With regard to the method and the means of bhakti yoga we read in the commentary of Bhagavan Ramanuja on the Vedanta Sutras: 'The attaining of bhakti comes through discrimination, controlling the passion, practice, sacrificial work, purity, strength, and suppression of excessive joy.'
Viveka, or discrimination, is, according to Ramanuja, discriminating, among other things, pure food from the impure. 'When the food is pure the sattva element gets purified and the memory becomes unwavering.'
The question of food has always been one of the most vital with the bhaktas. Apart from the extrvagance into which some of the bhakti sects have run, there is a great truth underlying this question of food. The materials which we receive through our food into our body structure go a great way to determine our mental constitution; therefore the food we eat has to be particularly taken care of.
This discrimination of food is, after all, of secondary importance. The very same passage quoted above is explained by Shankara in a different way, by giving an entirely different meaning to the word AHARA, translated generally as 'food'. According to him, 'That which is gathered in is Ahara.
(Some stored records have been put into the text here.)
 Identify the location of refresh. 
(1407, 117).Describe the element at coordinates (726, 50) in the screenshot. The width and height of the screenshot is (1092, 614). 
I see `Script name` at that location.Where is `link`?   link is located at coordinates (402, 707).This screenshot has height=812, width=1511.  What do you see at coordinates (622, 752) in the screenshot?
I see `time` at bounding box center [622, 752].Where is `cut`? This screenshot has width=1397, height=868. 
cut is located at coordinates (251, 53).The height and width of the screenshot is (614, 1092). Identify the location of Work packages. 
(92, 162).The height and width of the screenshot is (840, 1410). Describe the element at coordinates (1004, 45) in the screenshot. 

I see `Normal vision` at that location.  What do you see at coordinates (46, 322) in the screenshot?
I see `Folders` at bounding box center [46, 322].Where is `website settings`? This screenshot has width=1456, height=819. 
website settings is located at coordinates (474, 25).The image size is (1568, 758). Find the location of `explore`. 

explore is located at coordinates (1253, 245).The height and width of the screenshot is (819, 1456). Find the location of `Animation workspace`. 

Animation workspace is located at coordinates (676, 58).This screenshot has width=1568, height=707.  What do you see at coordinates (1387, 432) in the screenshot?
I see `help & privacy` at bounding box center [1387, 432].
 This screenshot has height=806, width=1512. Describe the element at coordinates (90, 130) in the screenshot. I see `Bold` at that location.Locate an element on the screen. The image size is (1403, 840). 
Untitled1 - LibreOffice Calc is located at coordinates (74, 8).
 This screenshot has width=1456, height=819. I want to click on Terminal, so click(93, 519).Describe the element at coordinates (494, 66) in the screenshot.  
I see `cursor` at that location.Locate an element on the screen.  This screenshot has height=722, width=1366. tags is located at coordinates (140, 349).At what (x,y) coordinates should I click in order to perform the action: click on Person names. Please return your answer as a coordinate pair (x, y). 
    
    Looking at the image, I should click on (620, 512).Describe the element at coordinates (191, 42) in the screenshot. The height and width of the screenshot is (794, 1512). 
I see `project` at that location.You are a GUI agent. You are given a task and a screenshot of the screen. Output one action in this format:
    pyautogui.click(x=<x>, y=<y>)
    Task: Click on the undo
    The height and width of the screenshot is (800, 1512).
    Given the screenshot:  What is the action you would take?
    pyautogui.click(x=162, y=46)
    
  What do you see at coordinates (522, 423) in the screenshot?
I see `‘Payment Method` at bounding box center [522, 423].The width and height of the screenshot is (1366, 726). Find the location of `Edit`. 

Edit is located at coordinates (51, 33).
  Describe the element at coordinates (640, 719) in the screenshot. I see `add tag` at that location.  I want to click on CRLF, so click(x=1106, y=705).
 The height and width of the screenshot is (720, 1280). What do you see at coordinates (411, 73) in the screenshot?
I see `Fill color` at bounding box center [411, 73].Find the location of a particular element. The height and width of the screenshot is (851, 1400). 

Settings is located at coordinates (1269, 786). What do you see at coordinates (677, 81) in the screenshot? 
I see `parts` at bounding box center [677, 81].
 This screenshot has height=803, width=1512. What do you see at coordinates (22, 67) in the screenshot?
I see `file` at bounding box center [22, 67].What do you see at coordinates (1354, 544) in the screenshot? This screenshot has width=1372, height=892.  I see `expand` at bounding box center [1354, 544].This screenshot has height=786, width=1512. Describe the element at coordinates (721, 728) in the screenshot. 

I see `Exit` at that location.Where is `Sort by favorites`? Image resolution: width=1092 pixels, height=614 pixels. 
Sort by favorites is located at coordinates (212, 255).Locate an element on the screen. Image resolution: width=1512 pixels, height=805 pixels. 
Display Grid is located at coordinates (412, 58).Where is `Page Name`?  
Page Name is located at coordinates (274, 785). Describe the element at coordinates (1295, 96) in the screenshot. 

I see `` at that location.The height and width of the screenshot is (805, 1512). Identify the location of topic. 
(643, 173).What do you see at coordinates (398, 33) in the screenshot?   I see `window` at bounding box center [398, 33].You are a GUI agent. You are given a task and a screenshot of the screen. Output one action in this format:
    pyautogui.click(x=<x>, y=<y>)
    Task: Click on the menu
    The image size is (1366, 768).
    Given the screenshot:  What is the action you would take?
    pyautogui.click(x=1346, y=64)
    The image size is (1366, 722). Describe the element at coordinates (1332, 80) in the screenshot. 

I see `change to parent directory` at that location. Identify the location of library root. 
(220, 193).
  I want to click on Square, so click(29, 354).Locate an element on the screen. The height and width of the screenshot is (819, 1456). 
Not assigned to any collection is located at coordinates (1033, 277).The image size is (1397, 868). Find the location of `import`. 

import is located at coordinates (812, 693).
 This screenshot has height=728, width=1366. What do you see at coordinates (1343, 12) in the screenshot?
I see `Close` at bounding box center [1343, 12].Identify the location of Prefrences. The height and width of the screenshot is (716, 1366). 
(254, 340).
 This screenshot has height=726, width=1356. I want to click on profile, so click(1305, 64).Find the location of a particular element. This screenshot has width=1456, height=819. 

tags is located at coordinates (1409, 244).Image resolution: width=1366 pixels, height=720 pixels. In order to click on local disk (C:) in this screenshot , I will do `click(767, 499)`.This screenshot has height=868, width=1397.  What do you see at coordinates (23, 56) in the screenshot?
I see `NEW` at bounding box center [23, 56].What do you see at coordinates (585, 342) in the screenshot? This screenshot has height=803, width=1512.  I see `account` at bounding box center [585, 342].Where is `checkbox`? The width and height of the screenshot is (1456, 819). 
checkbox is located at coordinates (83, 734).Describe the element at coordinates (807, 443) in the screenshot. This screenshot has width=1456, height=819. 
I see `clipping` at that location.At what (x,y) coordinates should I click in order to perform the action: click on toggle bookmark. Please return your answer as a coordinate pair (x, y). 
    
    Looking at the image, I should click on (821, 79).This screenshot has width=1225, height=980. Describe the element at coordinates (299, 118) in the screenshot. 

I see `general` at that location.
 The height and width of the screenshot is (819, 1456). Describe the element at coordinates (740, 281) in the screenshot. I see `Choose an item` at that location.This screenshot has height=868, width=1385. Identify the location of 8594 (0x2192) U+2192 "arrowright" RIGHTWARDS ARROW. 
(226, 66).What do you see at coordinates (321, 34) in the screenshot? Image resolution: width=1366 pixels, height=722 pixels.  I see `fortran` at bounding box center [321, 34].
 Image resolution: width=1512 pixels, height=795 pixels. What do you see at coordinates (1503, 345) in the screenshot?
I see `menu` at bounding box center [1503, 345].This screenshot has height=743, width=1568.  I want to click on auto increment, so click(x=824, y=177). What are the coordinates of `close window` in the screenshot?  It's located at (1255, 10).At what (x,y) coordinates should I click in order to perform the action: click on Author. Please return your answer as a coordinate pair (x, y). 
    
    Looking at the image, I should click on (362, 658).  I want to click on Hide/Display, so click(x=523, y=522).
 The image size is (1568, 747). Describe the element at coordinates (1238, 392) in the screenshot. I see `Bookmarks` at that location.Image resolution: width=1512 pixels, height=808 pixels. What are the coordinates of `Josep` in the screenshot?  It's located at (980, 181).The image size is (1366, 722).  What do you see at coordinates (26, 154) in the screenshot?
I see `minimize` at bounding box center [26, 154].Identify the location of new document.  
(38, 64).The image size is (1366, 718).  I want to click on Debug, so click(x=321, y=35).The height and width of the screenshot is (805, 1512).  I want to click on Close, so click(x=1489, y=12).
The knowledge of the various sensations such as sound, is gathered in for the enjoyment of the enjoyer; the purification of this knowledge gathered in by the senses is called the purification of the food (ahara). The purification of food means the acquiring of the knowledge of sensations untouched by the defects of attachment, aversion, and delusion. Such is the meaning. Therefore such knowledge, or Ahara, being purified, the sattva material of its prossessor—the internal organ—will become purified, and the sattva being purifie, an unbroken memory of the Infinite One will result.'
These two explanations are apparently conflicting; yet both are true and necessary. The manipulating and controlling of what may be called the finer body, that is to say, the mind, are no doubt higher functions than the controlling of the grosser body of flesh. But the control of the grosser is absolutely necessary to enable one to arrive at the control of the finer. The beginner, therefore, must pay particular attention to all such dietectic rules as have come down from the line of the accredited teachers. But the extravagant, meaningless fanaticism, which has driven religion entirely to the kitchen, as many be noticed in many of our sects, is a peculiar sort of pure and simple materialism. It is neither jnana nor bhakti nor karma; it is a special kind of lunacy. So it stands to reason that discrimination in the choice of food is necessary for the attainment of this higher state of mental composition, which cannot be easily obtained otherwise.